▶ _WHAT IS BEING ASKED_: Look at each line of the listing. Copy those that hold the string "Standard".

▶ _DATA SECTION_:
+ + + + +
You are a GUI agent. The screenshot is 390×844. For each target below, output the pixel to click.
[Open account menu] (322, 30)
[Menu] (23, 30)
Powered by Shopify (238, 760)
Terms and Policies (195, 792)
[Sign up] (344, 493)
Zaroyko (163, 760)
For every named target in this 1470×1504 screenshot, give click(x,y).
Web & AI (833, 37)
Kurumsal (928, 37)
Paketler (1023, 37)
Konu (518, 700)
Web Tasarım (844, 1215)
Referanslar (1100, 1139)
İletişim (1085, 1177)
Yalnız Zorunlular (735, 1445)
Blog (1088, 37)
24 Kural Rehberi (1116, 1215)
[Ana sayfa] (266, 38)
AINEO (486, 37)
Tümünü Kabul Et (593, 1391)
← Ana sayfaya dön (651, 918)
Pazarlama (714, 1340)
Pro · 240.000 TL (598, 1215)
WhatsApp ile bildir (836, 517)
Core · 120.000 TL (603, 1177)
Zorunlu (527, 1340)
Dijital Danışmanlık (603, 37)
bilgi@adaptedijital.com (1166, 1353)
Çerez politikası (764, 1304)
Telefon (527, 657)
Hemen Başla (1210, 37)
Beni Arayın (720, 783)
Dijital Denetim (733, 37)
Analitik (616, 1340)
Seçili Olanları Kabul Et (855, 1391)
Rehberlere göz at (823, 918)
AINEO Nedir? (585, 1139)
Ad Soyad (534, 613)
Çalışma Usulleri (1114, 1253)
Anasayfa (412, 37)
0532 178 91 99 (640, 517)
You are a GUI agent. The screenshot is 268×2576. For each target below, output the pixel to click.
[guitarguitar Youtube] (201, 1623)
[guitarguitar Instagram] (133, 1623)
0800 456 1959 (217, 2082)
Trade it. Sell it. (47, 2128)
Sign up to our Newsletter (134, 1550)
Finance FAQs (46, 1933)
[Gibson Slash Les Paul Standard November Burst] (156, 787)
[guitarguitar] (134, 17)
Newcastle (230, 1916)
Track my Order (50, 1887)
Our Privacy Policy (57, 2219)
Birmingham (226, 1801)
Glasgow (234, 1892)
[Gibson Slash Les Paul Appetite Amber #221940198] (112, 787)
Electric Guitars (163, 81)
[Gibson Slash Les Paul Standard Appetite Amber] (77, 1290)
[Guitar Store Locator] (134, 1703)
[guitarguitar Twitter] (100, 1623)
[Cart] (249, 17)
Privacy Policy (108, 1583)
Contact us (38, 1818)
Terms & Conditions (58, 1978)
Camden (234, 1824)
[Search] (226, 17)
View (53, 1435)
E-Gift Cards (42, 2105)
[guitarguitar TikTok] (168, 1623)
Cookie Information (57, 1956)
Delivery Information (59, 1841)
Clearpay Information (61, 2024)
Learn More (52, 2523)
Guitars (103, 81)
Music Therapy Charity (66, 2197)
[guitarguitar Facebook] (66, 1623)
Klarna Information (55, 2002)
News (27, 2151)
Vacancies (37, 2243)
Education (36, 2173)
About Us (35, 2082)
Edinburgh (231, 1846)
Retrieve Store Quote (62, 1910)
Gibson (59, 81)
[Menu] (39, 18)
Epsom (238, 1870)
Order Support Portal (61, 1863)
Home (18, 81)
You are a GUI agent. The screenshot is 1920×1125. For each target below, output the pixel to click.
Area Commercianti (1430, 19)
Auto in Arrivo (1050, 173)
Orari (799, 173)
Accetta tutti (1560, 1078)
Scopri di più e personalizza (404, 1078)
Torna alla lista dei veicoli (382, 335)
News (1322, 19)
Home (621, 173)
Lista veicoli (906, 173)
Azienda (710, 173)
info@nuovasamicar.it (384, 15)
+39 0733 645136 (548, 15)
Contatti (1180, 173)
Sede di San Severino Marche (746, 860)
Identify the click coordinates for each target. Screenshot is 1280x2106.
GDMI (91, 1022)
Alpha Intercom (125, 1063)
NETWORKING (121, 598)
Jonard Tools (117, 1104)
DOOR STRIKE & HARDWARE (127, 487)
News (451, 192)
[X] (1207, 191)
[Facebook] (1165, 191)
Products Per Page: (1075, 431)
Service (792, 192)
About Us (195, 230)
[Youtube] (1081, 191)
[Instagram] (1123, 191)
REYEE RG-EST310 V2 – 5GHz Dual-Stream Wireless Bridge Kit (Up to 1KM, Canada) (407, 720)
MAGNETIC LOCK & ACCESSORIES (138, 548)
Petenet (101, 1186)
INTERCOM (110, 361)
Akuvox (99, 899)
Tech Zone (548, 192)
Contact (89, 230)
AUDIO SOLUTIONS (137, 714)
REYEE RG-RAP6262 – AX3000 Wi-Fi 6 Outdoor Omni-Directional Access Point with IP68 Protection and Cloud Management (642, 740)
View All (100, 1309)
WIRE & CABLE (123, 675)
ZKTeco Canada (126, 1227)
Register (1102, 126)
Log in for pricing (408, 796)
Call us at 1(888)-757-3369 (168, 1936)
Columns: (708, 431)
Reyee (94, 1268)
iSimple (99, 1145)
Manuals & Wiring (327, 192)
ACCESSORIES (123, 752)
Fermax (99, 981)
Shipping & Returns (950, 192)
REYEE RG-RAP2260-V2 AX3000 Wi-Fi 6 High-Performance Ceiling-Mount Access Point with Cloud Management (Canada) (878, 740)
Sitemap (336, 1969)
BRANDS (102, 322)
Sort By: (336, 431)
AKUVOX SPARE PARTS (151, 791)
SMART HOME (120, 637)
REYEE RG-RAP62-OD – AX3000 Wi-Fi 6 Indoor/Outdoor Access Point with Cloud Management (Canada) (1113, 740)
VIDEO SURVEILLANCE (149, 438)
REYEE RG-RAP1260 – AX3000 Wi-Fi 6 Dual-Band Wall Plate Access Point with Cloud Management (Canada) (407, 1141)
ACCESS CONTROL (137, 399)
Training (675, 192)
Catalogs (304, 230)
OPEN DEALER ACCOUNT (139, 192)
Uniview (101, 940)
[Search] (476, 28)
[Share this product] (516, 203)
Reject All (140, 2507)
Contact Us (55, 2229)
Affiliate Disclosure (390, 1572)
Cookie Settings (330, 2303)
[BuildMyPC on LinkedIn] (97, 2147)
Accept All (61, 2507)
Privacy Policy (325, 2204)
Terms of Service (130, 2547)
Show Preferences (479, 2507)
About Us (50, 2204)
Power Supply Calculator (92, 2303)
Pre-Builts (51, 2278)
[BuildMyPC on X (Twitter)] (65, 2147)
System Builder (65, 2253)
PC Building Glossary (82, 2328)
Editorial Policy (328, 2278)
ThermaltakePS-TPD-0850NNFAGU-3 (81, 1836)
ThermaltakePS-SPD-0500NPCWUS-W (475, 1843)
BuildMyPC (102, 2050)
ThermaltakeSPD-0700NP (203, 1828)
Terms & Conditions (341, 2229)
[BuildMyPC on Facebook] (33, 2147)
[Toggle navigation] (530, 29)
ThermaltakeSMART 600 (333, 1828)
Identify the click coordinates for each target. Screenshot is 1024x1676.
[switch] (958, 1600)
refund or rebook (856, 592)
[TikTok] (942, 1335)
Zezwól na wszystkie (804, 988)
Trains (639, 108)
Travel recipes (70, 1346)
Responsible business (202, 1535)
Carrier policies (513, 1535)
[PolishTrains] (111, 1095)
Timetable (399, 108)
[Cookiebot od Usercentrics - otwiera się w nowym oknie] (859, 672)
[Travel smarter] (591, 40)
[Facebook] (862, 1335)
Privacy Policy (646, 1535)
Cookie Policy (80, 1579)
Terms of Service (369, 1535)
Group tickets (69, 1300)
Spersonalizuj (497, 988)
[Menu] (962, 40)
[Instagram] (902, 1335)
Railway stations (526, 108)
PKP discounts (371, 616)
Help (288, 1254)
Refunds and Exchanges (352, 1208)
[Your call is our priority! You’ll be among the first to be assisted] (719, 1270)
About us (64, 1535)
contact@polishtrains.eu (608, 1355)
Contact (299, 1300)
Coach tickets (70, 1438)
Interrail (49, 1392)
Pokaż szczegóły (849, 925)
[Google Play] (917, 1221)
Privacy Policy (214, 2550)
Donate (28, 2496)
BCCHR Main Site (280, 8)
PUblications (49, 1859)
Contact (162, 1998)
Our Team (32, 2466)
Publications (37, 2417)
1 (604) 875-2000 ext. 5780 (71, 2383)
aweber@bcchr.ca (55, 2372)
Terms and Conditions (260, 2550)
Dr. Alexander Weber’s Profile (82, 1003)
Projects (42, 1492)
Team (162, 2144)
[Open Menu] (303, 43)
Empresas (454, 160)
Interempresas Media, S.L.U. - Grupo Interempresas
+ + + + +
▶ _SOLUTION_:
[Gibson Slash Les Paul Standard November Burst] (156, 787)
[Gibson Slash Les Paul Standard Appetite Amber] (77, 1290)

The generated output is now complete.